Ah se eu fosse o verdadeiro Mayrink!

21/08/2019

Desculpe te frustrar, mas a mim não só falta uma letra no nome, mas também os bilhões de libras esterlinas ("uma vez feito a correção monetária pela passagem de 130 anos") e, provavelmente, muitos outros atributos.

Refiro-me a Francisco de Paula Mayrink, o homem mais rico de um período fascinante do mercado financeiro brasileiro - O Encilhamento. Conhecido como Conselheiro Mayrink, o empresário era dono de um conglomerado de empresas, com destaque para o Banco dos Estados Unidos do Brasil, um dos emissores do papel-moeda da República. Além de controlar o maior banco, Mayrink, que foi dono do Palácio do Catete no Rio, controlava também a Estrada de Ferro Sorocabana, dentre muitas outras.

Conselheiro Mayrink reinou em um mercado que vivia a euforia da extinção da escravidão em maio de 1888 e da proclamação da república em novembro de 1889. Como toda "bolha econômica", o Encilhamento -- cujo nome foi inspirado no hipismo -- foi uma das maiores farras de crédito já vista no país. Em uma espécie de pregão ao ar livre, que ocorria diariamente por 30 minutos de duração, na Rua da Alfândega no Rio de Janeiro, negociavam-se papéis de empresas recém-lançadas como se não houvesse amanhã.

Tenho muito a escrever sobre este período e traçar alguns paralelos com os dias atuais. Naquela época tínhamos Ruy Barbosa no lugar que hoje é ocupado por Paulo Guedes.

Os tempos são outros, mas o que é comum em todas as bolhas é que elas sempre terminam com algum evento catalisador que freie a expansão de crédito, ou o popular "oba-oba" dos mercados.

Como hoje o mundo todo cabe em nossos bolsos, não chega ser um absurdo afirmar que temos uma espécie de Encilhamento ocorrendo nos EUA. E se o destino deste ciclo americano for o mesmo dos outros, creio que há muito para aprendermos analisando períodos históricos como este vivido no Brasil. Mas tudo isso vou deixar para um outro texto.

Agora, voltando ao título do texto... se eu fosse o verdadeiro Mayrink, não ia ter para ninguém. Dono do Banco dos Estados Unidos do Brasil eu iria sair fazendo "Total Return Swap" baseado em tudo quanto é ação considerada "absurdamente cara" no mundo. Deixe eu explicar isso melhor.

Assuma que eu esteja pessimista com os mercados e deseje vender a descoberto ações de diversas empresas. Para fazer isso, primeiramente, eu preciso obter tais ações emprestadas de terceiros -- incorrendo em custos de aluguel - para depois vende-las nos mercados. Tudo isso dá trabalho e ainda deixa o "vendido" vulnerável a um "corner" a ser promovido por outros acionistas. Um bom exemplo disso é a história de Bill Ackman que apostou contra as ações da empresa Herbalife e acabou tomando um "corner" de investidores como Carl Icahn.

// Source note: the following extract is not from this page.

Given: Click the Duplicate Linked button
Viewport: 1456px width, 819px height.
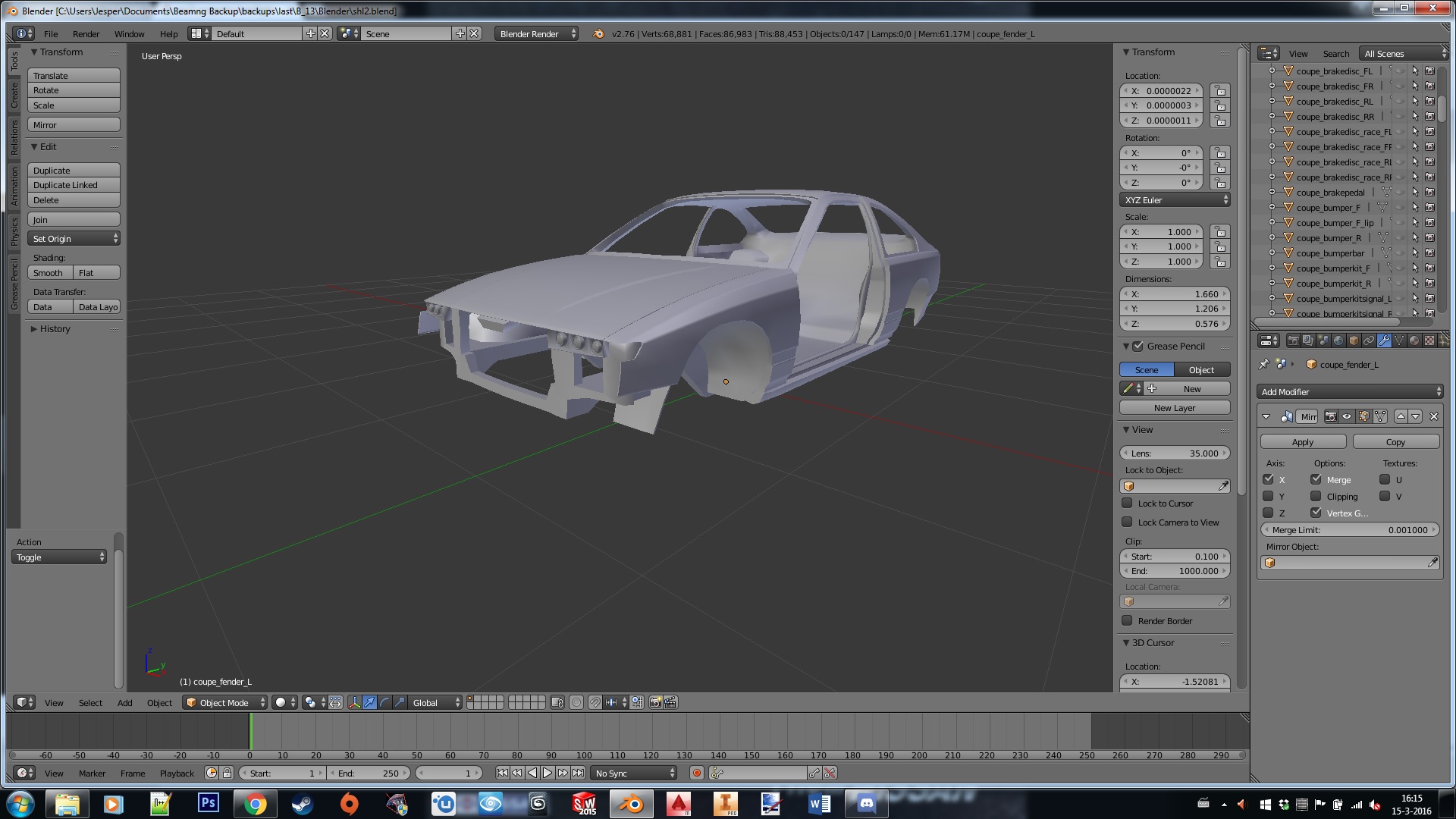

Agora, e se eu pudesse efetuar tais vendas de forma "sintética" via contratos de SWAP que liquidam pela diferença de variação no preço para um determinado período?

Sim. É possível! Tratam-se de contratos negociados entre muitos "hedge funds" e bancos globais com notas de crédito AAA. Para fazer este tipo de operação é necessário ter bastante patrimônio e acesso a um contrato ISDA. Se você assistiu o filme A Grande Aposta, há de se lembrar dos dois garotos que lutaram muito para ter acesso a este tipo de mercado de balcão aonde são negociados diversos tipos de SWAP - dentre eles, aqueles associados a crédito como os Credit Default Swap (CDS).

Assim, de posse do poderio financeiro do Conselheiro Mayrink, poderia apostar pesado contra alguns desses papéis que talvez simbolizem uma espécie de bolha nos atuais mercados. Não vou mencionar nomes aqui por questões de compliance. Mas após finalizar tais operações, entraria no meu Tesla Model X, pois não andaria de Uber, pararia para ver ser está tudo bem no WeWork, com uma passada rápida na Hamburgueria Shake Shack que já deve estar vendendo Beyond Meat - tudo isso a caminho da sede da Amazon em Seattle para checar se há rumor de compra de alguma varejista brasileira que anda negociando na estratosfera.